The girl had very little to say. She stared at the strange spider hurrying around the table, looking for a way to get free. It didn’t occur to her until later that Marie hadn’t asked her a single question about herself.



* * *





When the third-class girl left, Marie’s loneliness returned. She felt a nagging longing for a companion who truly complemented her like Sadie had. The absence of Sadie left a hole in her wherever she went. Since she was followed by this feeling through America, she realized it was not a feeling she could escape geographically. She began to think about the future. If she couldn’t be happy now, then surely she would be another time. Like all unhappy children, she saw the future as a utopia. Children romanticized the lives of adults, believing they didn’t have any of the problems children did. Adults didn’t sit on their front steps and weep into their hands. Adults didn’t hurl themselves on the ground in a fit of anger, tearing at the grass as though they were angry at the Earth itself. And since adults visibly did not have the problems children had, they therefore had no problems at all.

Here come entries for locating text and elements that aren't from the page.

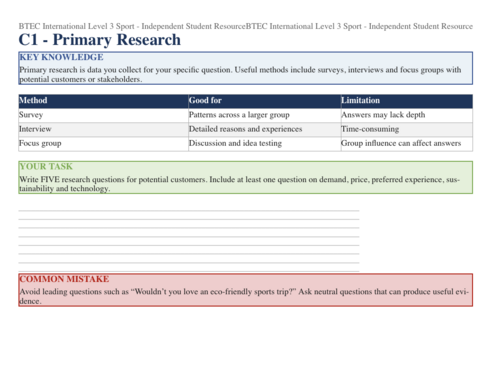Click Detailed reasons and experiences cell
Screen dimensions: 500x369
[x=265, y=130]
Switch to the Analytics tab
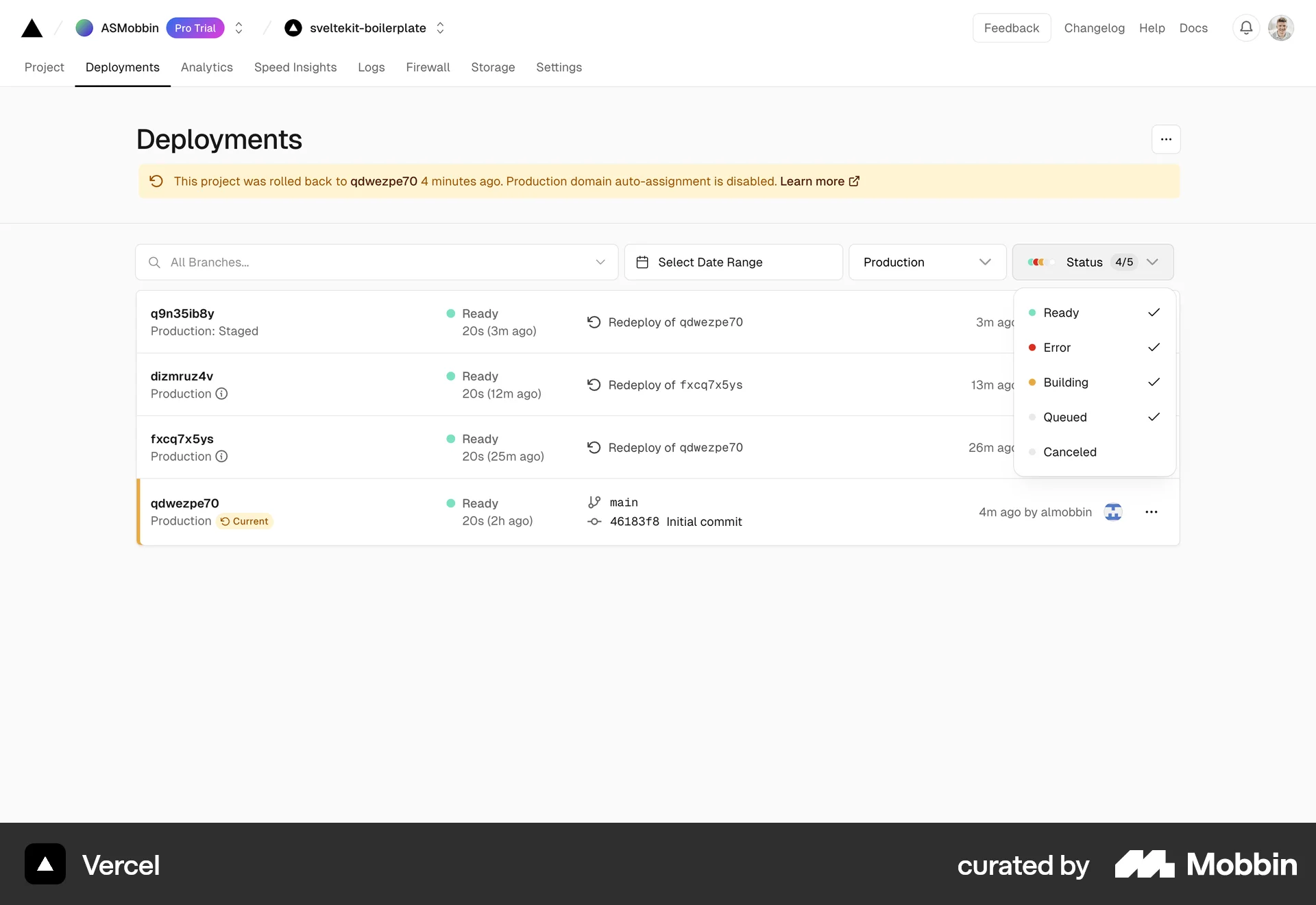The height and width of the screenshot is (905, 1316). click(206, 67)
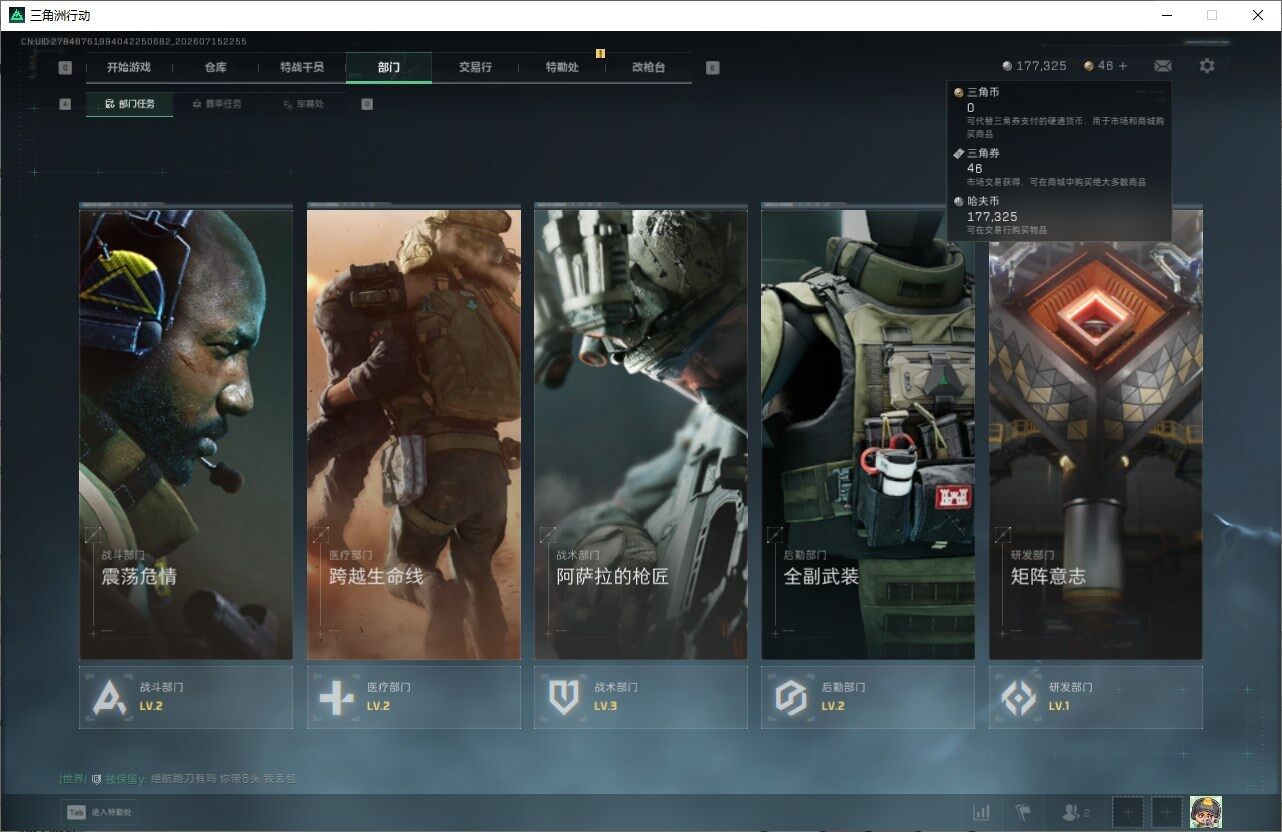Open the 特战干员 tab
The image size is (1282, 832).
pyautogui.click(x=302, y=67)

Marie imagined herself as a grown woman. Her father had told her since she was very little that the factory and all the people in it belonged to her. She visualized running the factory, and it gave her great satisfaction. She imagined tasting different spoonfuls of sugar and then pointing to the one she thought was best.

She had always assumed theirs was the greatest, largest factory in the world. She was surprised when her father referenced a larger one in Pittsburgh. Marie had insisted they go visit it.



* * *





In the year before their trip, Louis and Marie had become isolated in their kingdom of two. Louis’s fear of Marie being taken away had led him to be more wary of society. Louis no longer found any joy in seducing the maids, as he would wake up from his affairs feeling gutted and lonely.